Por: Mário Bragança – Economista
A FILDA 2026 fechou as portas, mas o seu verdadeiro impacto económico começa agora. As feiras internacionais são importantes pela sua capacidade de reunir empresas, investidores e instituições financeiras, mas a sua relevância mede-se pelo que acontece depois: investimento concretizado, crédito concedido, parcerias estabelecidas e actividade produtiva gerada. A 41.ª edição da Feira Internacional de Angola reuniu 2.348 expositores de 22 países e registou um crescimento de 7,5% no volume de negócios, confirmando o seu papel como uma das principais plataformas empresariais do país. A questão central é saber se essa dinâmica se transformará em crescimento económico.

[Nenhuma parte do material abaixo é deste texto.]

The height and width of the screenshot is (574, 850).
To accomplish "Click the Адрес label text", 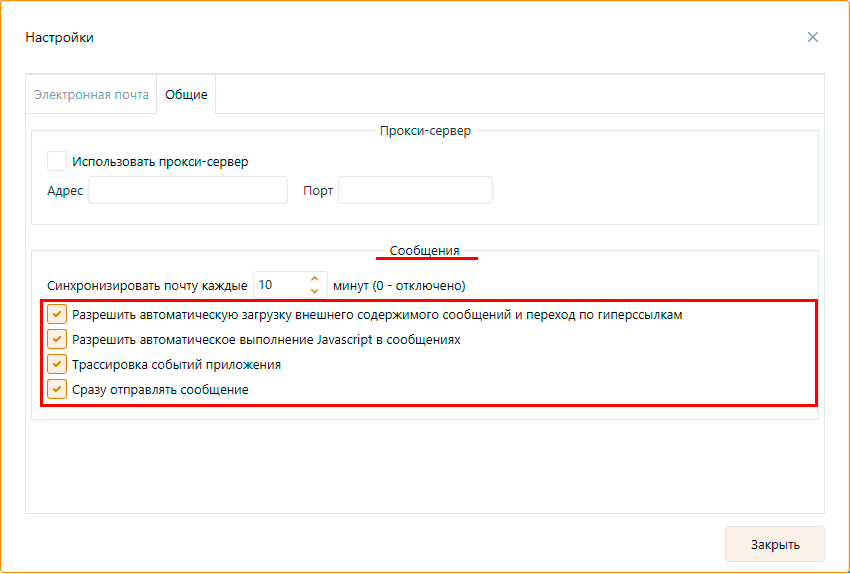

Uma das características mais marcantes desta edição foi a maior presença da banca no debate económico. Em vez de se limitar à promoção institucional, uma parte significativa das instituições financeiras procurou discutir financiamento, investimento e apoio às empresas. Nesse prisma, a participação do Banco Angolano de Investimentos merece uma leitura económica, não por razões de visibilidade que teve, mas pela forma como procurou associar a sua presença à intermediação financeira e ao financiamento da economia real. A banca ganha relevância quando consegue ligar a sua estratégia comercial às necessidades concretas do sector produtivo.
Os números ajudam a contextualizar essa abordagem. No primeiro trimestre de 2026, o BAI registou uma carteira de crédito próxima de 1,9 bilião de kwanzas, representando um crescimento de 44% face ao mesmo período do ano anterior, com um aumento de cerca de 578 mil milhões de kwanzas. O banco apresentou na FILDA soluções de financiamento para empresas, investimento e aquisição de activos, incluindo instrumentos como o Leasing Automóvel. A lição que se pode retirar é que os bancos devem ser avaliados menos pela dimensão dos seus activos e mais pela capacidade de transformar recursos financeiros em crédito produtivo.
Outro indicador relevante é o rácio de transformação de depósitos em crédito de 41,87%, o que significa que uma parte importante dos recursos captados foi canalizada para operações de financiamento. Numa economia em que muitas empresas continuam a enfrentar dificuldades de acesso ao crédito para investir, expandir a produção ou modernizar equipamentos, este indicador do banco sugere uma orientação relativamente mais activa para o financiamento da economia. A intermediação financeira continua a ser um dos factores decisivos para acelerar o investimento privado e reduzir um dos principais estrangulamentos do crescimento económico.
A participação do BAI também evidencia uma mudança importante na forma como os bancos podem utilizar plataformas como a FILDA. Em vez de tratarem a feira apenas como um espaço de marketing, podem encará-la como um ponto de encontro entre capital e projectos. A apresentação de instrumentos específicos de financiamento demonstra que a inovação bancária não depende apenas da tecnologia, mas também da criação de mecanismos que respondam às necessidades de empresas, produtores e investidores.
A FILDA 2026 deixou, por isso, uma conclusão mais importante do que a simples presença dos bancos no evento. Mostrou que o debate sobre o financiamento da economia ganhou centralidade. O caso do Banco Angolano de Investimentos sugere que existe espaço para uma banca mais orientada para o investimento produtivo. Porque, no fim, uma feira abre oportunidades, mas só o financiamento transforma oportunidades em crescimento económico sustentável.